## Stated exercise:
Copy every line of the records below word for word. Change nothing and leave nothing out.

## Provided data:
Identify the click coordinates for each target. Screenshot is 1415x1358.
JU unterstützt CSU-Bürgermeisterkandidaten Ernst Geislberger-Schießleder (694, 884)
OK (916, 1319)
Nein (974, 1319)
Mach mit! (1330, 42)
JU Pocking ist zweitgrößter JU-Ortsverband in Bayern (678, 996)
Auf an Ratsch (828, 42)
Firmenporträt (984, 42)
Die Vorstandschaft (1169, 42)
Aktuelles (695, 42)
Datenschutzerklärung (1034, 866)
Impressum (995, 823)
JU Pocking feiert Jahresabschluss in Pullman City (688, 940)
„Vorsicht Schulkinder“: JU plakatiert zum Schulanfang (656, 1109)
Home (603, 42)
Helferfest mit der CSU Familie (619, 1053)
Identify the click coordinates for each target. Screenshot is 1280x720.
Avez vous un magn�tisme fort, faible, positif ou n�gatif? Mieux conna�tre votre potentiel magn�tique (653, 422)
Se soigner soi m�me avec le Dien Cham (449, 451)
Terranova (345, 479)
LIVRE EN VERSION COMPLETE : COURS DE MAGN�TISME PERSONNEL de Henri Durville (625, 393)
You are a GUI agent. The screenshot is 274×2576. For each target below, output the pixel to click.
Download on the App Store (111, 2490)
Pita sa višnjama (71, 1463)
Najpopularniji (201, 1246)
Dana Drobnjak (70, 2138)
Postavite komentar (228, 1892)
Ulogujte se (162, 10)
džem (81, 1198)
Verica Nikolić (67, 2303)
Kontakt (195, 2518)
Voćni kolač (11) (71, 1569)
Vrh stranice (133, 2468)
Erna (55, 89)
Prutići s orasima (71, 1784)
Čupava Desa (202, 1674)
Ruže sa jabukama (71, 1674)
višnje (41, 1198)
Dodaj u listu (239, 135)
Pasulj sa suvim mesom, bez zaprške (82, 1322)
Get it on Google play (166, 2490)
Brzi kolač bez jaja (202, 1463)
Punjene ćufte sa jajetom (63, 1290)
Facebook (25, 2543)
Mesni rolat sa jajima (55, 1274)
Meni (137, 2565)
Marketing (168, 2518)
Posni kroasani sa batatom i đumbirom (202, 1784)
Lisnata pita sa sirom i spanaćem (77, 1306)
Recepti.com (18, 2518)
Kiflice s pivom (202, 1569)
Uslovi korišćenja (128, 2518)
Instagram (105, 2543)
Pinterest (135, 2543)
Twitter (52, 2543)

## Complete answer:
Identify the click coordinates for each target. Screenshot is 1415x1358.
JU unterstützt CSU-Bürgermeisterkandidaten Ernst Geislberger-Schießleder (694, 884)
OK (916, 1319)
Nein (974, 1319)
Mach mit! (1330, 42)
JU Pocking ist zweitgrößter JU-Ortsverband in Bayern (678, 996)
Auf an Ratsch (828, 42)
Firmenporträt (984, 42)
Die Vorstandschaft (1169, 42)
Aktuelles (695, 42)
Datenschutzerklärung (1034, 866)
Impressum (995, 823)
JU Pocking feiert Jahresabschluss in Pullman City (688, 940)
„Vorsicht Schulkinder“: JU plakatiert zum Schulanfang (656, 1109)
Home (603, 42)
Helferfest mit der CSU Familie (619, 1053)
Identify the click coordinates for each target. Screenshot is 1280x720.
Avez vous un magn�tisme fort, faible, positif ou n�gatif? Mieux conna�tre votre potentiel magn�tique (653, 422)
Se soigner soi m�me avec le Dien Cham (449, 451)
Terranova (345, 479)
LIVRE EN VERSION COMPLETE : COURS DE MAGN�TISME PERSONNEL de Henri Durville (625, 393)
You are a GUI agent. The screenshot is 274×2576. For each target below, output the pixel to click.
Download on the App Store (111, 2490)
Pita sa višnjama (71, 1463)
Najpopularniji (201, 1246)
Dana Drobnjak (70, 2138)
Postavite komentar (228, 1892)
Ulogujte se (162, 10)
džem (81, 1198)
Verica Nikolić (67, 2303)
Kontakt (195, 2518)
Voćni kolač (11) (71, 1569)
Vrh stranice (133, 2468)
Erna (55, 89)
Prutići s orasima (71, 1784)
Čupava Desa (202, 1674)
Ruže sa jabukama (71, 1674)
višnje (41, 1198)
Dodaj u listu (239, 135)
Pasulj sa suvim mesom, bez zaprške (82, 1322)
Get it on Google play (166, 2490)
Brzi kolač bez jaja (202, 1463)
Punjene ćufte sa jajetom (63, 1290)
Facebook (25, 2543)
Mesni rolat sa jajima (55, 1274)
Meni (137, 2565)
Marketing (168, 2518)
Posni kroasani sa batatom i đumbirom (202, 1784)
Lisnata pita sa sirom i spanaćem (77, 1306)
Recepti.com (18, 2518)
Kiflice s pivom (202, 1569)
Uslovi korišćenja (128, 2518)
Instagram (105, 2543)
Pinterest (135, 2543)
Twitter (52, 2543)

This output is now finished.